24/12/2021 14:34 par CN46400

@Geb
Une idée importante que j’ai sautée dans le post précédent, et que G Mercier néglige complètement, est que la solidarité entre les capitalistes est aussi difficile, sinon plus parfois, à obtenir que celle des prolos. Si tous sont plus ou moins derrière le capital US, bon nombre, pour ne pas dire tous, sont surtout addict aux profits. Et les profits obtenus au Vénézuèla de Maduro, n’ont, pour eux, pas plus d’odeur, que ceux qu’ils obtiennent dans l’ombre de Macron. Reste à évaluer la qualité des retombées pour le peuple du Vénézuèla qui est dans une situation impérieuse de besoins. Le pétrole n’a de valeur que lorsqu’il est vendu et payé....

25/12/2021 04:53 par T 34

Le PCV est en désaccord avec le gouvernement du Venezuela, c’est son droit.
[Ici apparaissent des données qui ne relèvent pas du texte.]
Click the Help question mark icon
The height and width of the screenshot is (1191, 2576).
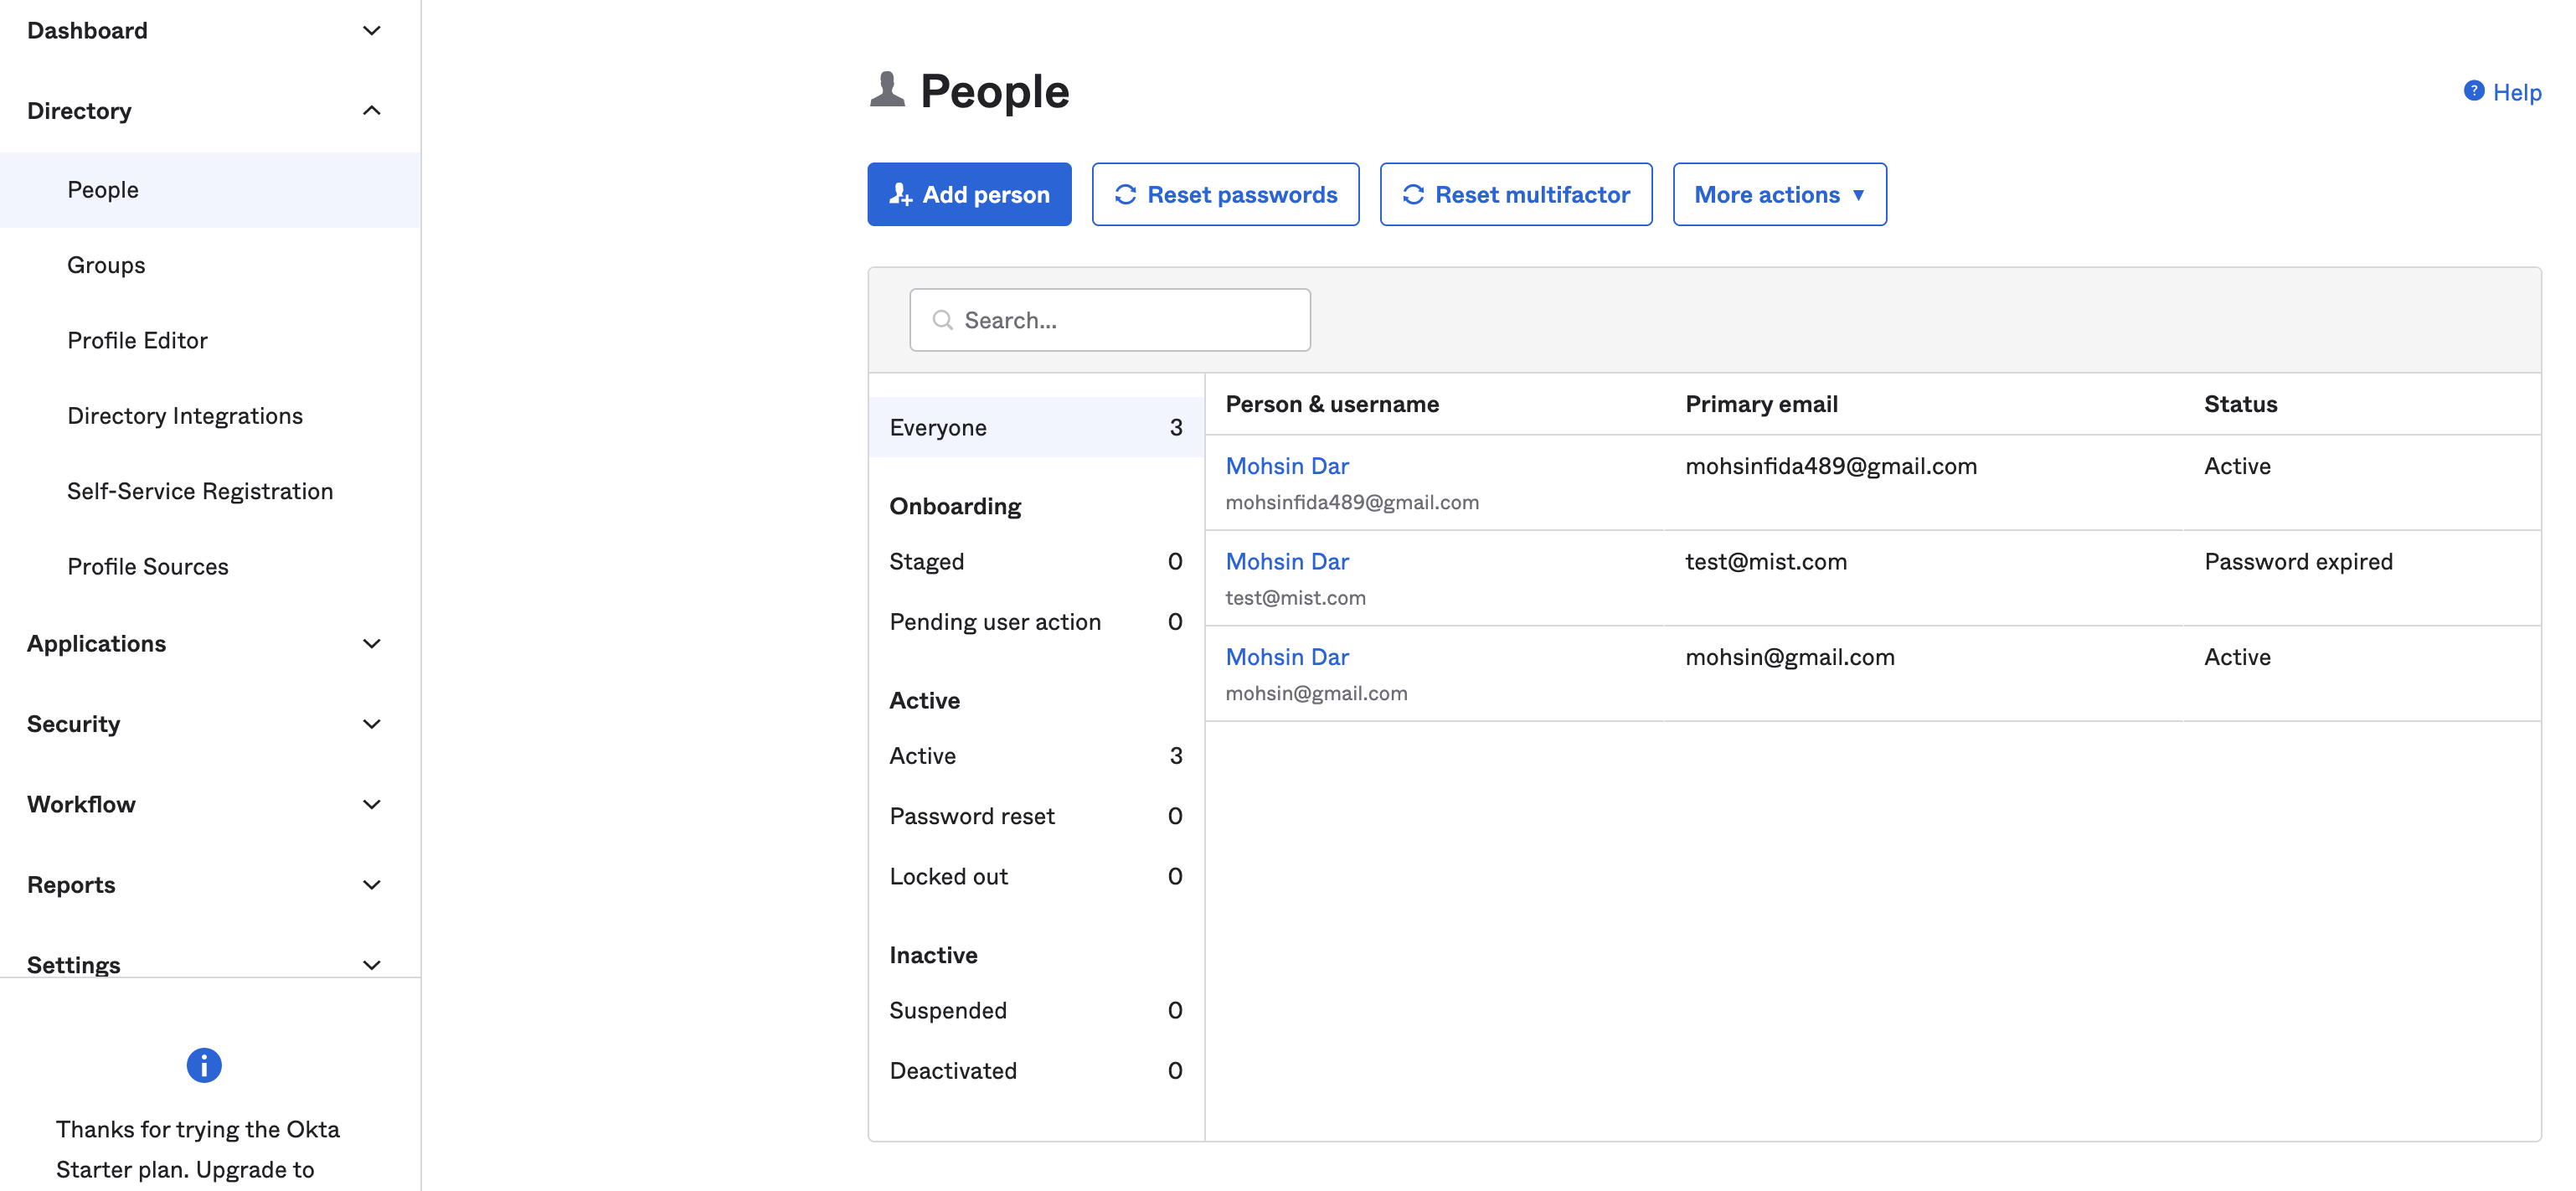pos(2472,91)
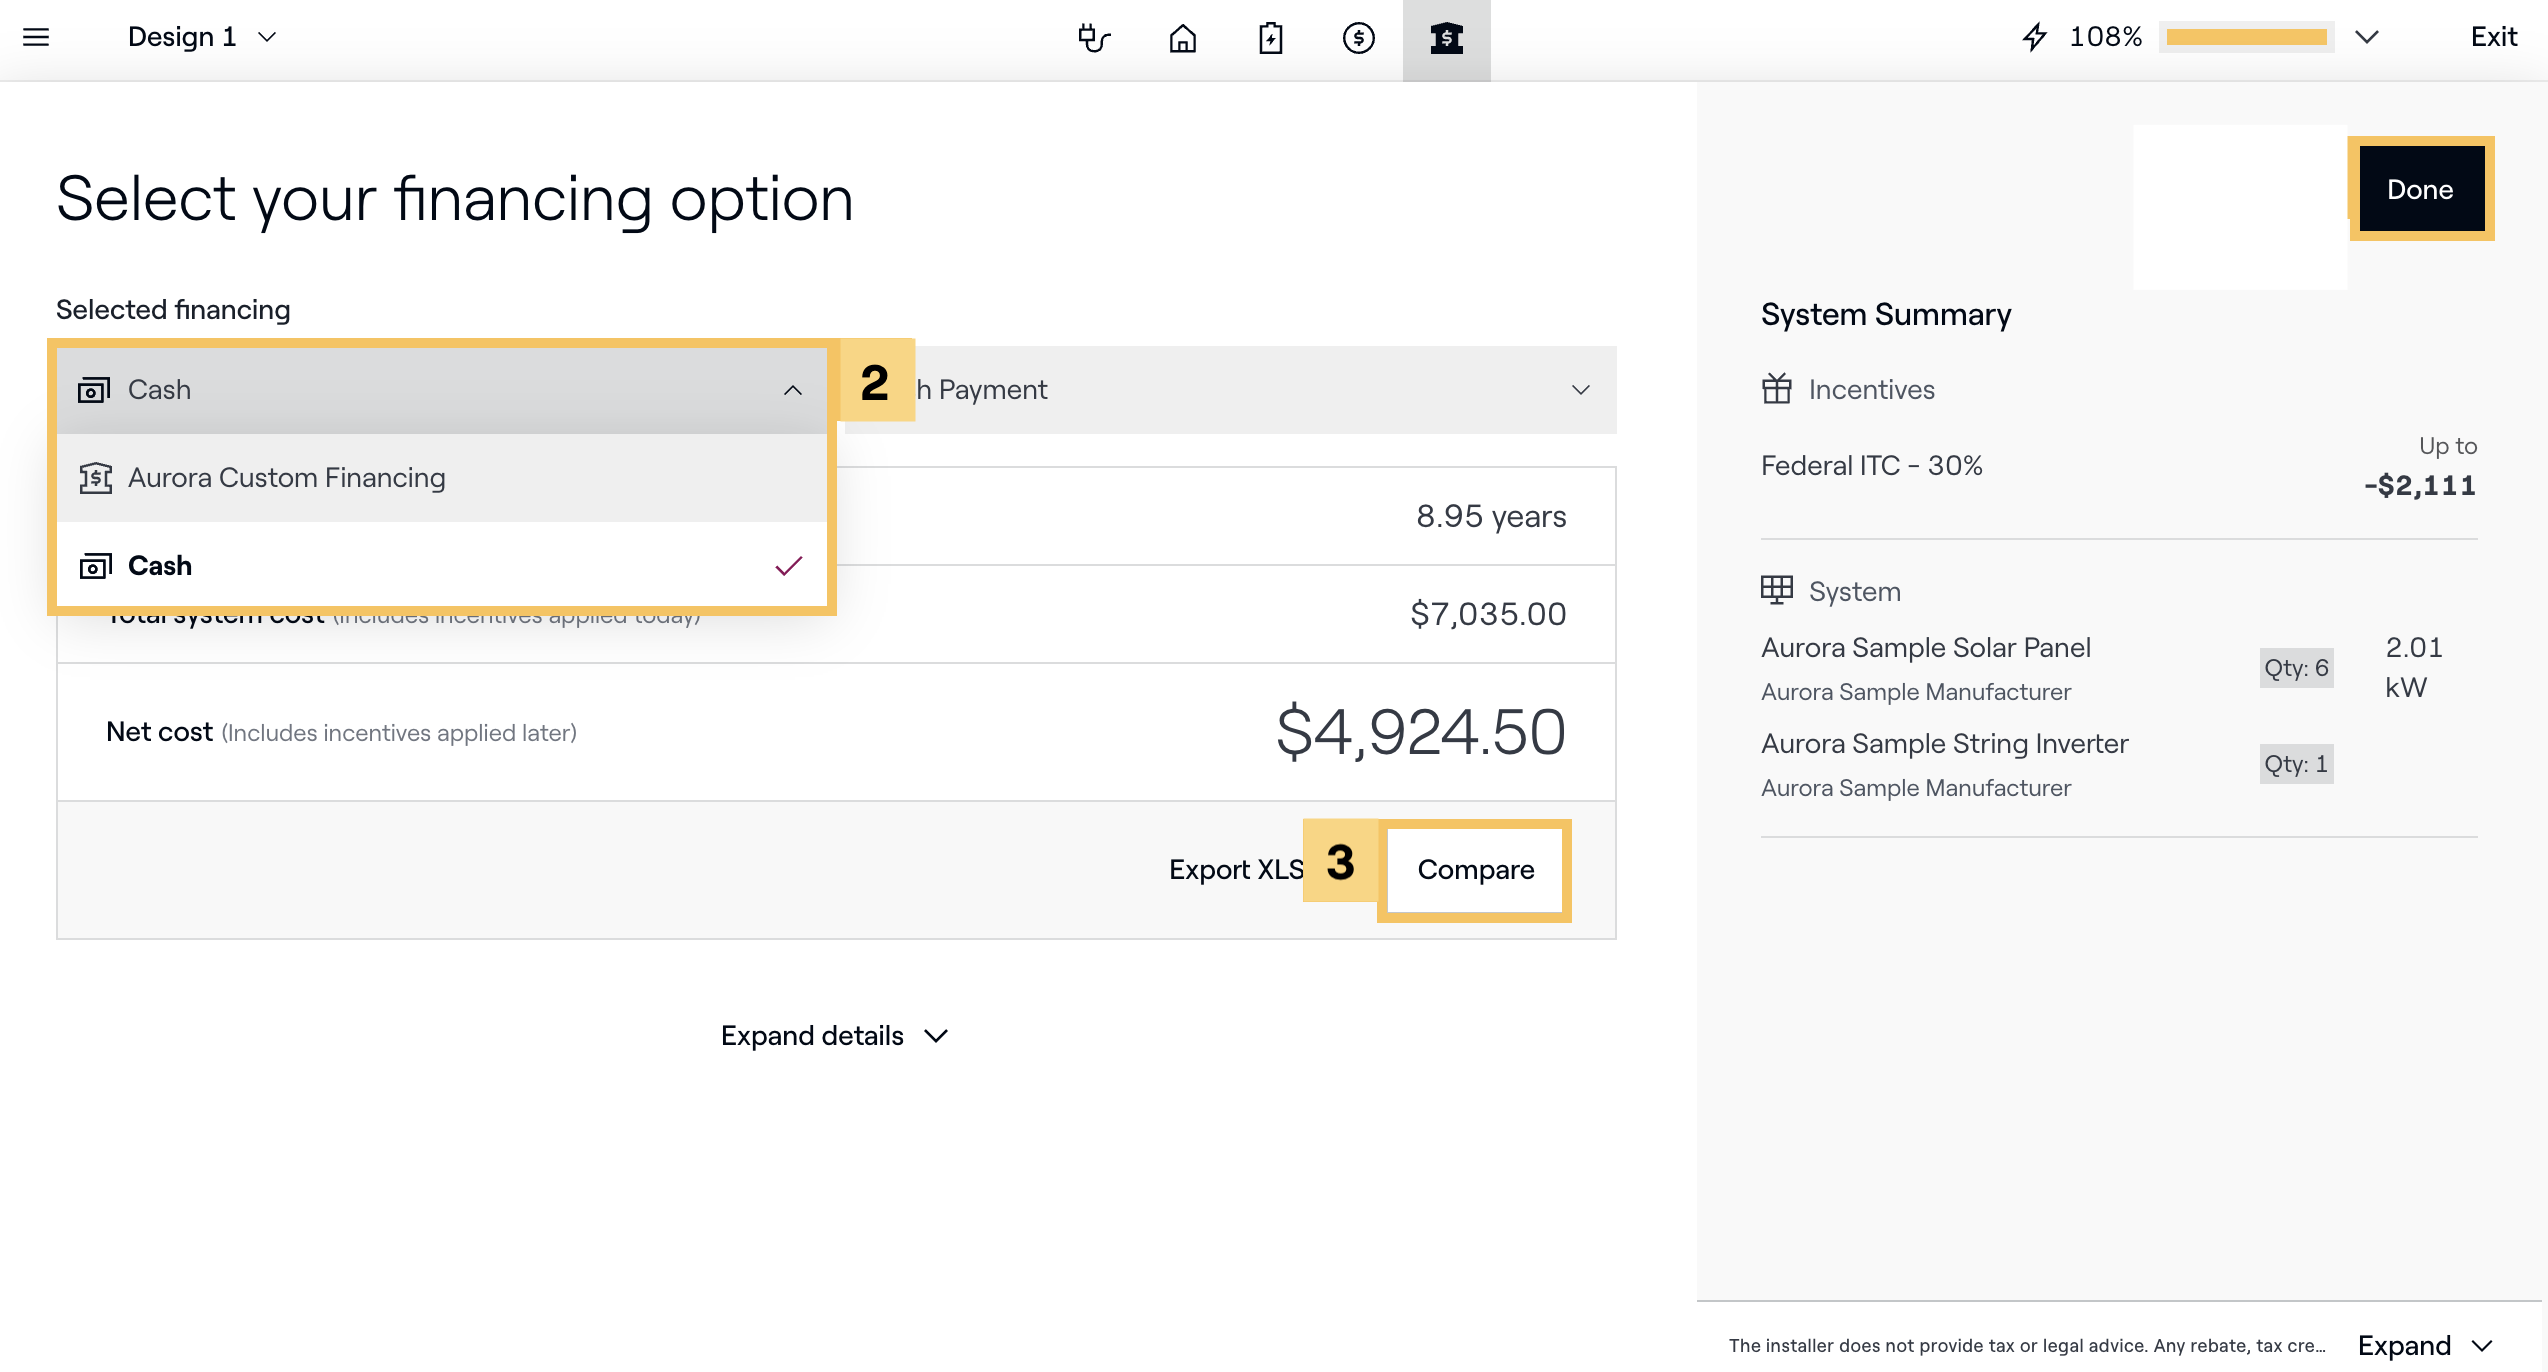2548x1372 pixels.
Task: Click the lightning bolt energy offset icon
Action: pos(2034,38)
Par contre ce n’est pas normal qu’on rejette arbitrairement l’inscription de ses candidats aux élections, beaucoup d’entre eux l’ont été sans justification aucune (Pas de condamnation en justice ni de peine d’inéligibilité). On peut cité le cas d’Eduardo Saman, un ancien ministre de Chavez, qui n’a pas pu participer aux élections. Il semble que pour avoir le droit de participer aux élections il faille mieux avoir tenter de tuer le président ou d’avoir tenter un coup d’état ou de trahir le pays que d’être un ancien ministre de Chavez.